Изменить размер шрифта - +
Пошел ты, сказал Лемюэль. Сакс исторг из своей груди рык, который леди Педаль, при перекличке оставшихся в живых, с удовольствием сочла за жизнерадостный. Вот молодец! - воскликнула она. Споем. Насладимся чудесным днем! Забудьте свои заботы, хотя бы на час! И ее прорвало:

Наступила весна,

Ароматов полна,

Пташки песни поют...

Она замолкла, огорченная. Что с ними? - спросила она. Юнец, заметно утративший свои юные черты, согнулся пополам, укрыл голову подолом плаща, его рвало. Ноги его, чудовищно костлявые, стукались друг о дружку коленями. Худощавый человечек, дрожа, возобновил свой диалог. Неподвижный и сосредоточенный, между раздирающими его голосами, он подкреплял их страстными жестами, усиленными зонтом. А вы?.. Благодарю... А вы?.. Благодарю!.. Верно... Налево... Попробуйте... Назад... Куда?.. Нет!.. Направо... Попробуйте... Вы чувствуете запах моря? - спросила леди Педаль, я чувствую. Макман сделал попытку освободиться. Тщетную. Лемюэль вытащил из-под плаща топорик и нанес себе несколько изумительных ударов по голове, обухом, для безопасности. Веселая у нас прогулка, заметил один из моряков. Чудесная, ответил другой. Солнечная лазурь. Эрнест, сказала леди Педаль, раздай сдобные булочки с изюмом.

Лодка. В ней, как и в экипаже, поместилось бы вдвое больше людей, втрое, а при нужде и вчетверо. Одна земля удаляется, другая приближается, впереди - большие и малые острова. Полное безмолвие, только шлепают весла, скрипят уключины, журчит, обтекая киль, вода. На корме опечаленная леди Педаль. Какая прелесть! - бормочет она. Одинокая, непонятая, добрая, слишком добрая. Сняв перчатку, она бороздит пальцами в сапфировых перстнях прозрачную воду. Четыре весла, без руля, весла направляют. Мои крошки, что с ними? Ничего. Они тут, насколько могут, насколько они могут где-то быть. Лемюэль смотрит на горные вершины, поднимающиеся за колокольными шпилями, далеко за бухтой, нет, они не выше

Нет, они не выше холмов, они возносятся, нежно-голубые, из беспорядочно стелющейся равнины. Где-то там он родился, в милом доме любящих родителей. Склоны покрыты дроком, вереском и ярко-желтыми колокольчиками, известными больше как дикий терн. И дни напролет, словно колокола, звенят молотки каменотесов.

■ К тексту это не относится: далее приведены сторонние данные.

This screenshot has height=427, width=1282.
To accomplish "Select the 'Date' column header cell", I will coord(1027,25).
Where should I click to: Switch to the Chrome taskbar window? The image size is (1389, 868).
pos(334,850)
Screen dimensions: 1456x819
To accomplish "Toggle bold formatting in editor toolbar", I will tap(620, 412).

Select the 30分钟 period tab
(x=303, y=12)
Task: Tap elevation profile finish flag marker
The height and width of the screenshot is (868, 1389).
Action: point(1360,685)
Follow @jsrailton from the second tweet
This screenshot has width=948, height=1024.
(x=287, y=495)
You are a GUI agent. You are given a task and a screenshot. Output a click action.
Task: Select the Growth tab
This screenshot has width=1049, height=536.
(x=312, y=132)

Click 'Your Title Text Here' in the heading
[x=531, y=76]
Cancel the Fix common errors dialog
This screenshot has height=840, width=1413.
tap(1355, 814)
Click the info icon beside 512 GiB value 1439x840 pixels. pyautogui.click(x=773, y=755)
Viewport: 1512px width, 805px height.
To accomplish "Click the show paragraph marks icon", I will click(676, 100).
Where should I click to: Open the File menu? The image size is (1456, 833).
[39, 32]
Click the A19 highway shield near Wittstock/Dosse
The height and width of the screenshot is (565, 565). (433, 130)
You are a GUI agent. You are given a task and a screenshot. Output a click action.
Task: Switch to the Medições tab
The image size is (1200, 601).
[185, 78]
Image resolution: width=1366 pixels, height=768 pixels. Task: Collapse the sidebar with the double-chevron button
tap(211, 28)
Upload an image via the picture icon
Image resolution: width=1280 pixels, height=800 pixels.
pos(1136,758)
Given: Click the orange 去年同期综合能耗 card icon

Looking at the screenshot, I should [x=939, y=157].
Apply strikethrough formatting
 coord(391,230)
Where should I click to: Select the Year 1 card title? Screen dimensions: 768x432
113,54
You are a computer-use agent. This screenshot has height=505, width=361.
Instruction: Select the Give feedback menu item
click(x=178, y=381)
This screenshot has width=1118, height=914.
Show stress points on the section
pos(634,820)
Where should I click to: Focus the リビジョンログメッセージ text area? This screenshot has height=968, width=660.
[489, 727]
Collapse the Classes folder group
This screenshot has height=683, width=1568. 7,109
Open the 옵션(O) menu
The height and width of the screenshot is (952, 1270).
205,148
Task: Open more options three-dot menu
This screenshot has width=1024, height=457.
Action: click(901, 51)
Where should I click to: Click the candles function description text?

Остров. Последнее усилие. Островок. Берег, выходящий в открытое море, искромсан бухтами. Жить там можно, быть может, даже счастливо, если бы жизнь была возможна, но там никто не живет. Прилив вгрызается ему прямо в сердце, между отвесными скалистыми стенами. Наступит день, когда от него ничего не останется, кроме двух островов, рассеченных заливом, сначала узким, затем постепенно расширяющимся, с ходом столетий, два острова, два рифа. Что уж тут говорить о людях. Давай-ка, Эрнест, сказала леди Педаль, поищи удобное место для пикника. А ты, Морис, добавила она, останься у ялика. Она называла лодку яликом. Худощавый человечек разгорячился и все порывался побегать, однако связанный с ним юнец бросился на землю, в тени скалы, подобно Сорделло, но не так красиво, ибо Сорделло напоминал отдыхающего льва, и вцепился в нее обеими руками. Бедняжки, сказала леди Педаль, развяжи их. Морис сделал движение. Не подходи, сказал Лемюэль. Гигант не пожелал покинуть лодку, и потому Саксу пришлось остаться с ним. Макман тоже не был свободен, Лемюэль крепко держал его за талию, возможно, с любовью. Ладно, сказала леди Педаль, вы за них отвечаете. И ушла с Эрнестом. Но внезапно обернулась и сказала: Вы знаете, на этом острове есть могилы друидов. Она посмотрела на каждого по очереди. Когда мы выпьем чаю, сказала она, мы их поищем, что вы на это скажете? Наконец она ушла, сопровождаемая Эрнестом с корзиной. Когда леди Педаль исчезла, Лемюэль отпустил Макмана, подкрался сзади к Морису, который сидел на валуне, набивая трубку, и вонзил в него топорик. Мы продвигаемся, продвигаемся. Юнец и гигант не обратили на это внимания. Худощавый человечек сломал о скалу зонт, любопытный жест. Сакс кричал, наклоняясь вперед, и хлопал себя по ляжкам: Отличная работа, сударь, отличная работа.